==== Extract ====

# DNS & TLS Certificates

DNS and TLS are two of the most painful parts of any production deployment, and OpenG2P customers — especially government departments — face a more constrained environment than the typical SaaS company. This page lays out the concepts, the real-world constraints we see in the field, and the patterns the OpenG2P automation builds around.

{% hint style="info" %}
This page is **conceptual**. For how the automation actually implements these patterns, see [Three-Node Automation](/operations/deployment/infrastructure-setup/three-node-automation.md) and [Single-Node Automation](/operations/deployment/infrastructure-setup/single-node-automation.md).
{% endhint %}

## The two layers

Every OpenG2P deployment has two distinct categories of URL, and they have very different DNS / TLS needs.

| Layer                | Audience                                               | Examples                                                                                   | Network exposure                                                 |
| -------------------- | ------------------------------------------------------ | ------------------------------------------------------------------------------------------ | ---------------------------------------------------------------- |
| **Admin / operator** | Internal staff, ops team, system integrators           | Rancher, Keycloak (admin SSO), Grafana, OpenSearch dashboards, Prometheus                  | Reachable only over Wireguard VPN — never on the public internet |
| **Citizen-facing**   | Public users (beneficiaries, applicants, agency staff) | Social registry portal, payments dashboard, eSignet, ODK Central, beneficiary self-service | Public internet                                                  |

The two layers have radically different DNS and TLS requirements. Conflating them is one of the main reasons deployment is harder than it needs to be.

## Why customers struggle with DNS and certs

In a typical SaaS company, getting a domain name and a Let's Encrypt cert is a five-minute job. In a government department, it can be weeks of process. Common situations we see:

* The department doesn't own a public domain at all yet. Procurement is in progress.
* They own a domain but DNS is managed by a different team that takes weeks to add records.
* They have certificates from a sovereign or sectoral CA, but only as **per-FQDN** certificates — wildcards are forbidden by their security policy or their CA.

====

Please print the part of the DNS and TLS certificates page word for word, beginning at the words "In a typical" and stopping after "to add records.". The data placed after this text has no role here.

==== Data extract ====

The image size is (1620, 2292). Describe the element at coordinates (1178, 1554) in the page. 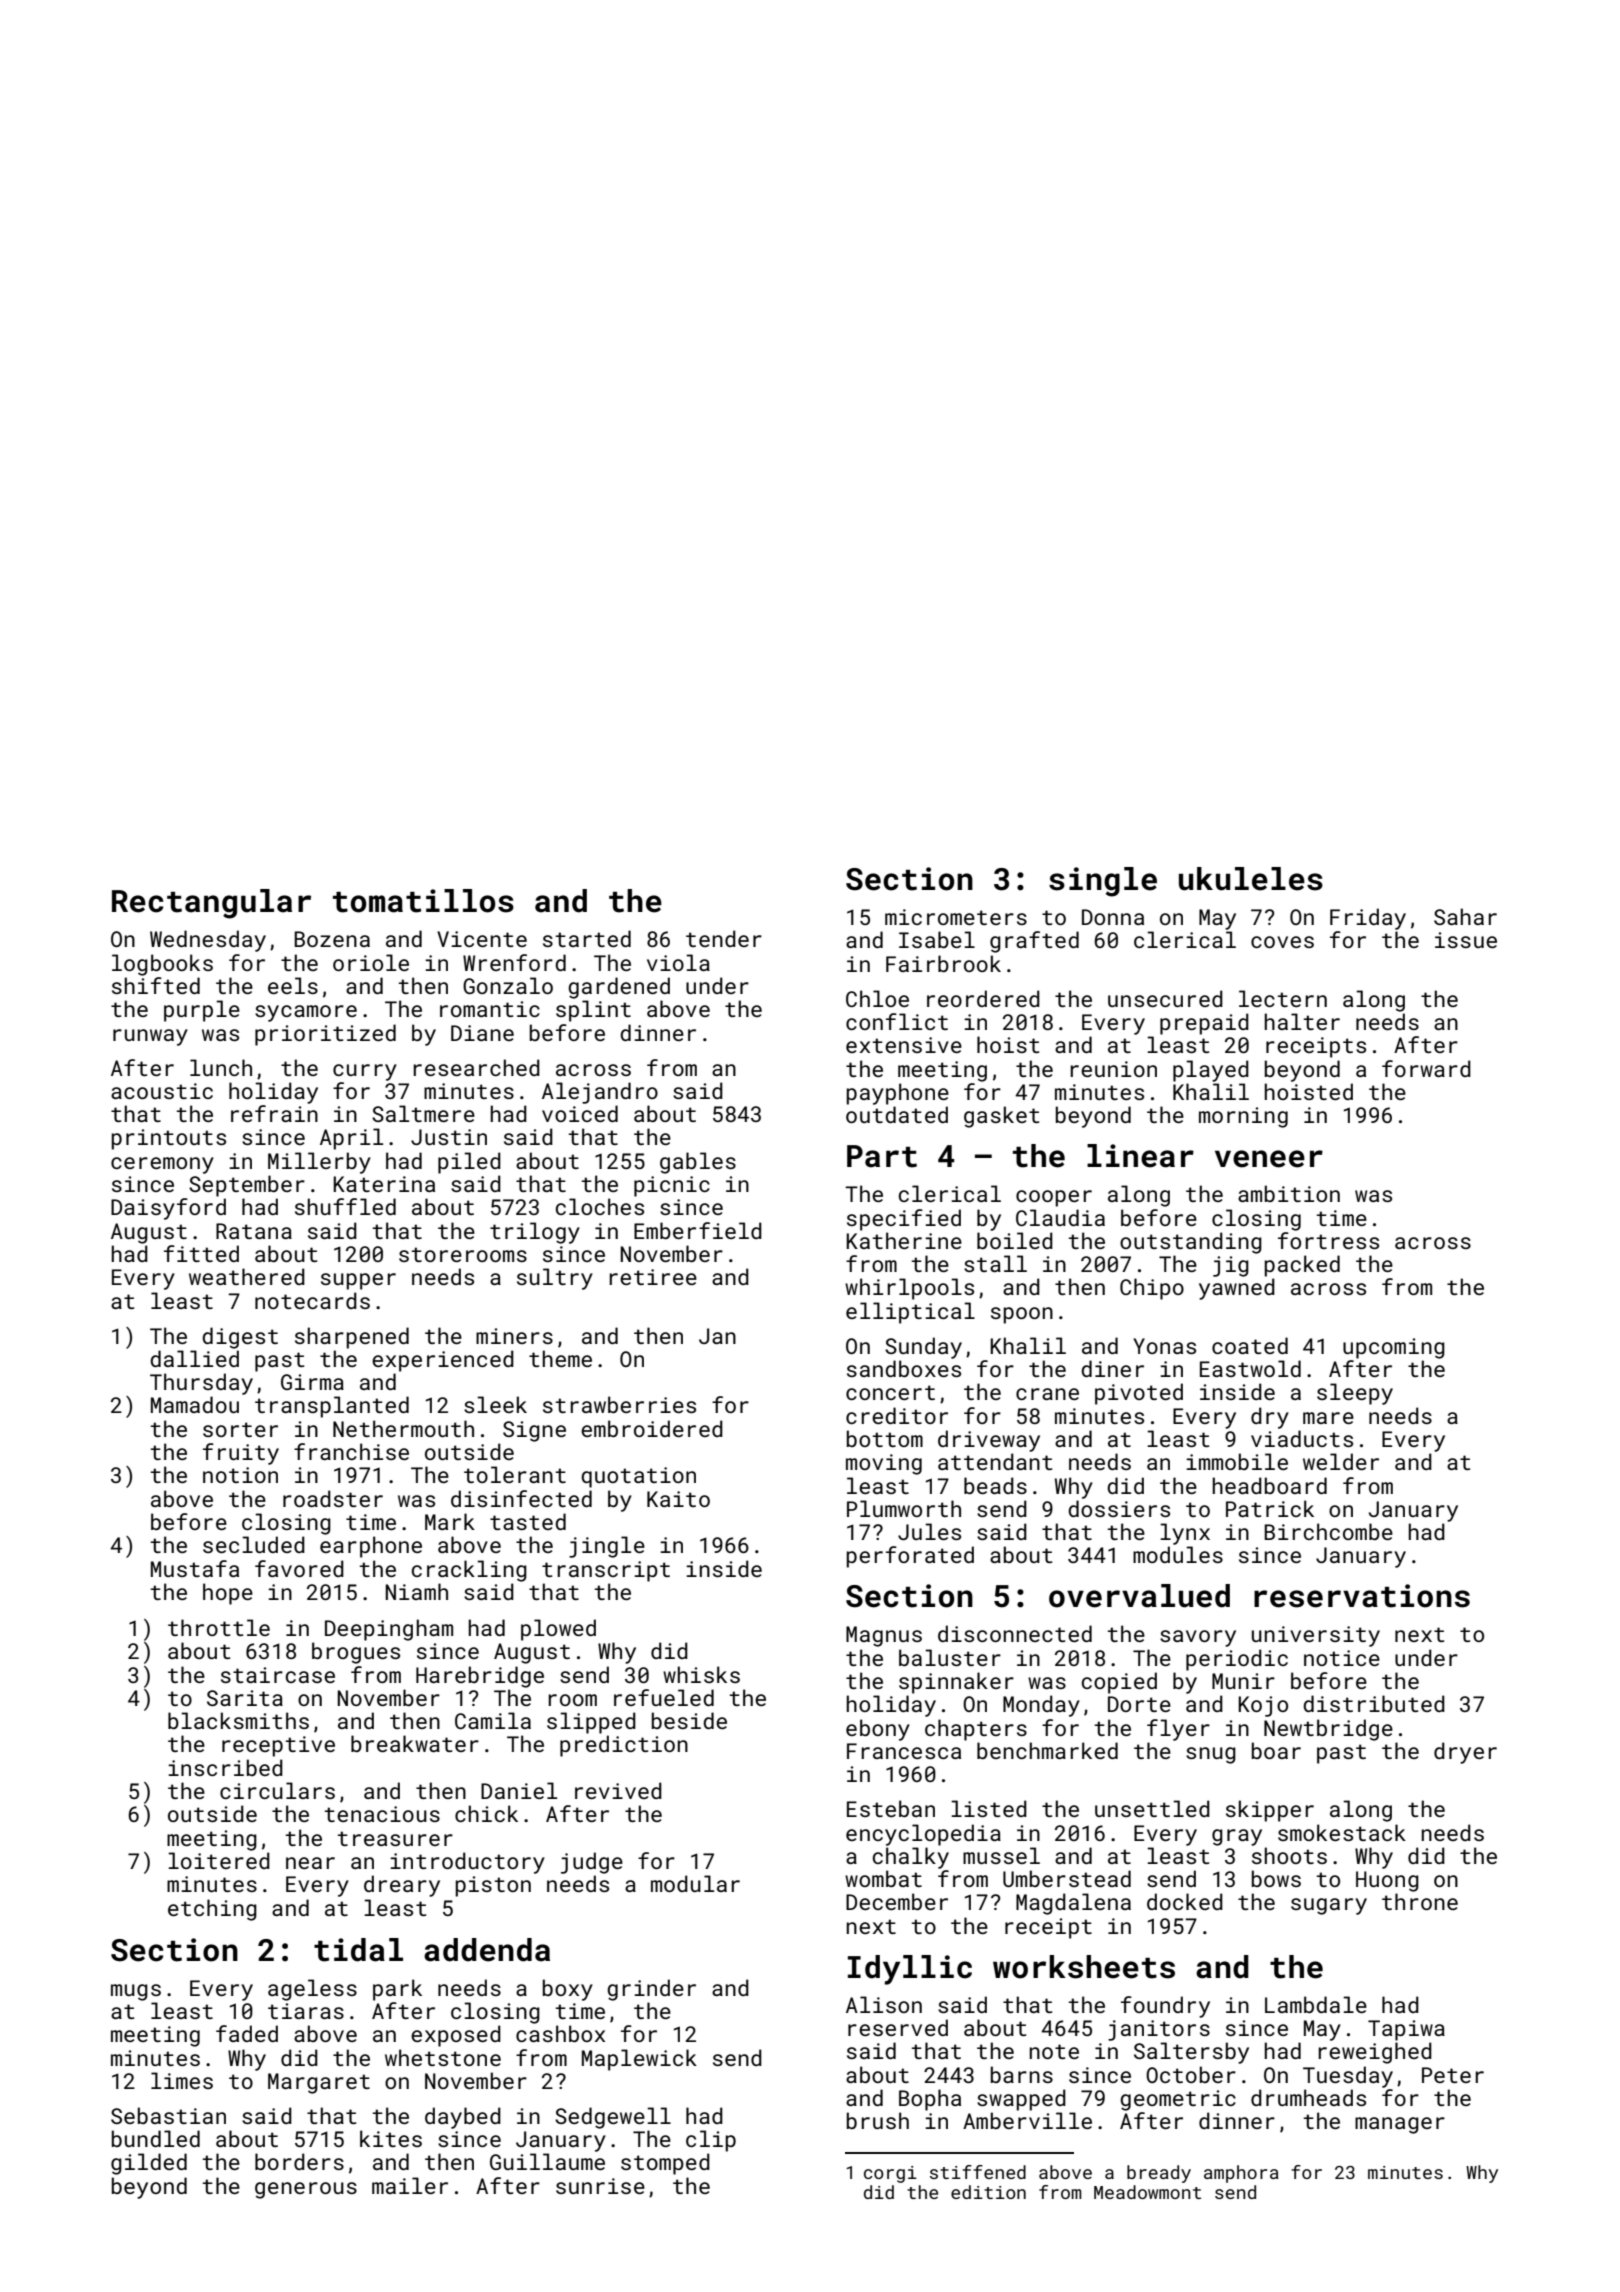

====

Written reply =>
In a typical SaaS company, getting a domain name and a Let's Encrypt cert is a five-minute job. In a government department, it can be weeks of process. Common situations we see:

* The department doesn't own a public domain at all yet. Procurement is in progress.
* They own a domain but DNS is managed by a different team that takes weeks to add records.